Alouette, je te plumerai
Duo avec Soren
Maussade, le regard de Súrin erra par la fenêtre de la calèche avant de laisser retomber le rideau pour se replonger dans la pénombre, plus adaptée à son humeur. Déparée de son halo brillant de nouveauté, Liberty ne possédait plus le charme que l'elfe lui avait trouvé la première fois. Sans les circonstances actuelles, peut-être aurait-elle pu revoir la cité avec plaisir, peut-être même en aurait-elle tiré une forme d'enthousiasme même si la raison n'aurait pas été la ville en elle-même, mais plutôt celui qui y habitait. Il avait rendu son séjour intense, bien que bref et grâce à lui, nul mauvais souvenir n'avait entaché sa visite de la ville.
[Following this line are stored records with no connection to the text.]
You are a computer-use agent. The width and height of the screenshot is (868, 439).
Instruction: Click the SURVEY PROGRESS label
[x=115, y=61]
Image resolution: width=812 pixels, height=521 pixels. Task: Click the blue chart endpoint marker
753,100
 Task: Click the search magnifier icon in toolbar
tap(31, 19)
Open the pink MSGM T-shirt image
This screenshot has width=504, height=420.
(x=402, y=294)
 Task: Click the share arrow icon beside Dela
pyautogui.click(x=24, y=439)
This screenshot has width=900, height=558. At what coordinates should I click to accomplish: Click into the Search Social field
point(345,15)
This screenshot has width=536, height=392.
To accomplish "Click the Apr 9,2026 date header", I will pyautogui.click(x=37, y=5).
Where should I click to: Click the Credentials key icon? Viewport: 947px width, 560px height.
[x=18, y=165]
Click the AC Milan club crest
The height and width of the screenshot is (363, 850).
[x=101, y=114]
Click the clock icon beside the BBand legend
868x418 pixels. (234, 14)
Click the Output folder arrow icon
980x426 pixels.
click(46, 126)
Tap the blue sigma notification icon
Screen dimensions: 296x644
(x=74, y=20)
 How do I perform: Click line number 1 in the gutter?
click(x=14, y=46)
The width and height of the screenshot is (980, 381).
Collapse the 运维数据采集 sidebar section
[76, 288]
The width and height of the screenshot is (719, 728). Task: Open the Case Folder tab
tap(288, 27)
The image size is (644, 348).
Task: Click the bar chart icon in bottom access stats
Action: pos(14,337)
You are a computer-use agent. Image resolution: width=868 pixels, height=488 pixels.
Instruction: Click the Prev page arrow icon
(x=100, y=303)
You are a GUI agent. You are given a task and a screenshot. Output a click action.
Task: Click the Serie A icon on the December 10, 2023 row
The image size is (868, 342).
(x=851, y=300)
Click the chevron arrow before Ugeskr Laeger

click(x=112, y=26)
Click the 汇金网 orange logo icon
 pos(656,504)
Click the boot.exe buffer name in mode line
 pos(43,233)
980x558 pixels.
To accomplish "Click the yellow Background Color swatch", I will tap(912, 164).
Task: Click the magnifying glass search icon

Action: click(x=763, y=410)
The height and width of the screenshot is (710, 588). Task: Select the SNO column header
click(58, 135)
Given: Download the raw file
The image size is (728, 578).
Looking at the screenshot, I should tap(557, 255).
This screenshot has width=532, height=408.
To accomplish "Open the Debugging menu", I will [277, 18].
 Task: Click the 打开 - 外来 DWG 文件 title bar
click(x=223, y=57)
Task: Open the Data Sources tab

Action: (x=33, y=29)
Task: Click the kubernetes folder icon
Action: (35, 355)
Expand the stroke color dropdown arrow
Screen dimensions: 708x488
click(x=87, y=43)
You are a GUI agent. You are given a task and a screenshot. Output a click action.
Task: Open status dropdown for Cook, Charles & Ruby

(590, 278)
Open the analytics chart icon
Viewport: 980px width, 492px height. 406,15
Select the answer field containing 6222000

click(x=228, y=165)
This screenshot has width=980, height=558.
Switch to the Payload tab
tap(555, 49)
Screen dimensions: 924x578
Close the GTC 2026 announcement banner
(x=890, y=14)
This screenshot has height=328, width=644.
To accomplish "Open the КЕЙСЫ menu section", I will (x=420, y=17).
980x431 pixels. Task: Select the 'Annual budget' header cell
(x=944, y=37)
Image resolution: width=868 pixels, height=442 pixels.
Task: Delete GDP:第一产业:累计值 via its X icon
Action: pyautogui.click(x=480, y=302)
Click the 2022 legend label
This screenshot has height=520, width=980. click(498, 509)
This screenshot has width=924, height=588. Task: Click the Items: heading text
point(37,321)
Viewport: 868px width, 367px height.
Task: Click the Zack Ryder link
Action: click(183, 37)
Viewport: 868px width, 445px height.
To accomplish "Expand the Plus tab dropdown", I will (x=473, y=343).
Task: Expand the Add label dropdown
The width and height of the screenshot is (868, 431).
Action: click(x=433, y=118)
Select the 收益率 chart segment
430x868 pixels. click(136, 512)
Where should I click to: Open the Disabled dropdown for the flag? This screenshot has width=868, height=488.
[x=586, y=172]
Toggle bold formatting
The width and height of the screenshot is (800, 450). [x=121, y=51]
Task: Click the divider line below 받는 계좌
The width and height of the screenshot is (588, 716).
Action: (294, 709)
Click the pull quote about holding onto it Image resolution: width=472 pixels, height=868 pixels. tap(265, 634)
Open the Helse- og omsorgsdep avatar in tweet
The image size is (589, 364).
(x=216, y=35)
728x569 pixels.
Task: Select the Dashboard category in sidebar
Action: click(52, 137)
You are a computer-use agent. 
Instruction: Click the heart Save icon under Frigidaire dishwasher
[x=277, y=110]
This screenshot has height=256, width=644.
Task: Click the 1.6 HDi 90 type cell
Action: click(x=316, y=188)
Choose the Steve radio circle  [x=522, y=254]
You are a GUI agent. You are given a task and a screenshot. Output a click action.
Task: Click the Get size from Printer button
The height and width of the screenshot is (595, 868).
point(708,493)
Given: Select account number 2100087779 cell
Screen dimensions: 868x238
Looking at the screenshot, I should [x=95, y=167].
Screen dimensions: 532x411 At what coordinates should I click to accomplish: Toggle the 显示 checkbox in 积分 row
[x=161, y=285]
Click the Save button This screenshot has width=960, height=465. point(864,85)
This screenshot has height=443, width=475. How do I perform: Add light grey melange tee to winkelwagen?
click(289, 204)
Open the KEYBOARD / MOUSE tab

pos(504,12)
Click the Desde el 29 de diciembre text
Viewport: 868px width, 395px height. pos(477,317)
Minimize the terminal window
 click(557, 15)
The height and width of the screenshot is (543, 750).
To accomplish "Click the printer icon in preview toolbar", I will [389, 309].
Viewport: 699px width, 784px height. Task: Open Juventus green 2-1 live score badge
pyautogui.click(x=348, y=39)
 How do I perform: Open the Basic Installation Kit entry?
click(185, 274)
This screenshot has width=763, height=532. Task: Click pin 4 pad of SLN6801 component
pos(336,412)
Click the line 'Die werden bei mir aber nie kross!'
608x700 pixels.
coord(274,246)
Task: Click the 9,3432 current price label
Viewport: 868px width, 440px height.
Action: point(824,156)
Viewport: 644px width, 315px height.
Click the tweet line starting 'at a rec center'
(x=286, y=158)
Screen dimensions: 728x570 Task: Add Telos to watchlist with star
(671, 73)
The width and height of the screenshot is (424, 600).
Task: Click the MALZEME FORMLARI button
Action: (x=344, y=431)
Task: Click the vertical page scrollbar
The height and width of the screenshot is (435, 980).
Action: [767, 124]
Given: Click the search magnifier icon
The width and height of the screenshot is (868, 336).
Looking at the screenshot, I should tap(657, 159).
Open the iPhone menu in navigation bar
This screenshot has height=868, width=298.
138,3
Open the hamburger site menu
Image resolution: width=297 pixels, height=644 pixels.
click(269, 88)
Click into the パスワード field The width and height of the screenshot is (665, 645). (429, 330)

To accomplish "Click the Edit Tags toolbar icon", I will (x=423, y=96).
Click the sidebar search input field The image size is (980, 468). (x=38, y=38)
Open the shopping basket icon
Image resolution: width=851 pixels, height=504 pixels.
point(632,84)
Mais il devenait évident que ce n'était pas voué à le demeurer, à commencer par les raisons de son retour en République. Ils avaient été nombreux à tiquer lorsque l'Elfe avait évoqué la nécessité d'y revenir. Qu'y avait-il là-bas qu'elle ne pourrait trouver dans la Fédération ? Ne pouvait-elle pas dialoguer avec les artistes par les voies habituelles ? Pour la première fois de sa vie, elle était heureuse des caprices des peintres et sculpteurs et il avait suffit de dire que leur confiance ne s'achetait que par la visite en personne de la mécène pour qu'ils lui confient leurs œuvres. Le mensonge était un faible prix à payer pour cacher la fâcheuse vérité.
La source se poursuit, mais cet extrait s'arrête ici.